Mercato Juventus: investimenti senza impatto reale
Alcune operazioni si sono rivelate deludenti.
Edon Zhegrova è un giocatore di valore, ma finora non ha inciso come previsto, mentre Joao Mario è già stato spedito altrove.
Ancora più complicato il giudizio su Lois Openda, investimento importante che non ha garantito continuità e leadership nei momenti chiave, risultando un investimento sbagliato.
L’unico a dare un contributo parziale è stato Jonathan David: qualche gol pesante, ma anche errori determinanti, come il rigore sbagliato contro il Lecce, oltre a diverse occasioni non concretizzate. Troppo poco per trascinare la squadra nelle partite decisive, da lui ci si aspettava di più.
Juventus, mancano i leader nelle sfide decisive
Il vero problema non è solo quantitativo, ma qualitativo. Alla Juventus mancano giocatori capaci di fare la differenza nei momenti cruciali della stagione. È una lacuna che si ripete: nelle gare decisive, nei finali di stagione, negli scontri diretti.
Tra errori individuali, episodi arbitrali discutibili e un calendario fitto, la squadra si è ritrovata in una posizione di classifica non all’altezza della propria storia. Eppure qualche segnale positivo c’era stato: si pensava che la crescita fosse reale e che le difficoltà iniziali fossero superate. Le ultime partite, invece, hanno riaperto dubbi e timori di un nuovo passo indietro.

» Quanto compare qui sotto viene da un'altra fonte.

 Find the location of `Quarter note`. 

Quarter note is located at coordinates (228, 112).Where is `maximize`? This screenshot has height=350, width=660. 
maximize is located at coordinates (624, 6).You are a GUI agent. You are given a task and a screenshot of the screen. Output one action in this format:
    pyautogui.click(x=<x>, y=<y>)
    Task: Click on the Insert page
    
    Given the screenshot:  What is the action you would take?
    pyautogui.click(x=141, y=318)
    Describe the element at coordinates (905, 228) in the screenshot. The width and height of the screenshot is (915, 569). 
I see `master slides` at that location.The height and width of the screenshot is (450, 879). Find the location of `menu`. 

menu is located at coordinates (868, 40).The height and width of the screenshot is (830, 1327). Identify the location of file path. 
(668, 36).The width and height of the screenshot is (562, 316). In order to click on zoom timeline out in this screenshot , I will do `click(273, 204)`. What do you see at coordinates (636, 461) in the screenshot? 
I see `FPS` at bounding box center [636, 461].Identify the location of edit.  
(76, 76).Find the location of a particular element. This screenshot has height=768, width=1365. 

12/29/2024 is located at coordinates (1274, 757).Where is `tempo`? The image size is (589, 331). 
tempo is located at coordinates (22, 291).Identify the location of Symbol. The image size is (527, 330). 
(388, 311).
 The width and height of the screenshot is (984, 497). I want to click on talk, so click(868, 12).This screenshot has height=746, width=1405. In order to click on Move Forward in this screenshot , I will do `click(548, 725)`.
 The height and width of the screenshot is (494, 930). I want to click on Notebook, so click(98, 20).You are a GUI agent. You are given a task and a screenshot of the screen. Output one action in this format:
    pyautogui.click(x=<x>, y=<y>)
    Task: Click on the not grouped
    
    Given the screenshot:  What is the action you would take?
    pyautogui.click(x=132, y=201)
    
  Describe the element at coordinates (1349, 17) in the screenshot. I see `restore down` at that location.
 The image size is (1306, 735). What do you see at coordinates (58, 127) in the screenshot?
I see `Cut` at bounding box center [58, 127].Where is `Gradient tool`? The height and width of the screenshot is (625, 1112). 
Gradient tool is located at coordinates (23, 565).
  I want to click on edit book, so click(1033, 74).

Futuro Juventus: servono esperienza, personalità e scelte giuste
Per tornare a competere ai massimi livelli servono: giocatori di esperienza, abituati a vincere, profili che alzino il livello tecnico e mentale, innesti realmente funzionali al progetto tecnico, investimenti mirati, non operazioni costose ma poco incisive.
Solo così la Juventus potrà ambire a obiettivi importanti e ridurre il gap con le squadre che oggi la precedono.
Il modello Como: programmazione e investimenti mirati
Un esempio concreto è il percorso del Como. In pochi anni è passato da una dimensione marginale a una realtà competitiva, arrivando a pochi punti dai bianconeri. Ha investito, sì, ma con criterio, scegliendo profili funzionali e sostenibili.
Il punto non è spendere di più, ma spendere meglio. Alcune operazioni sono possibili anche senza budget fuori scala: serve competenza, visione e la capacità di individuare i giocatori giusti.
Negli ultimi anni la Juventus ha spesso sbagliato scelte, disperdendo risorse senza ottenere ritorni adeguati. Il futuro passa da una rifondazione tecnica lucida e coerente: solo così i bianconeri potranno tornare stabilmente ai vertici del calcio italiano ed europeo.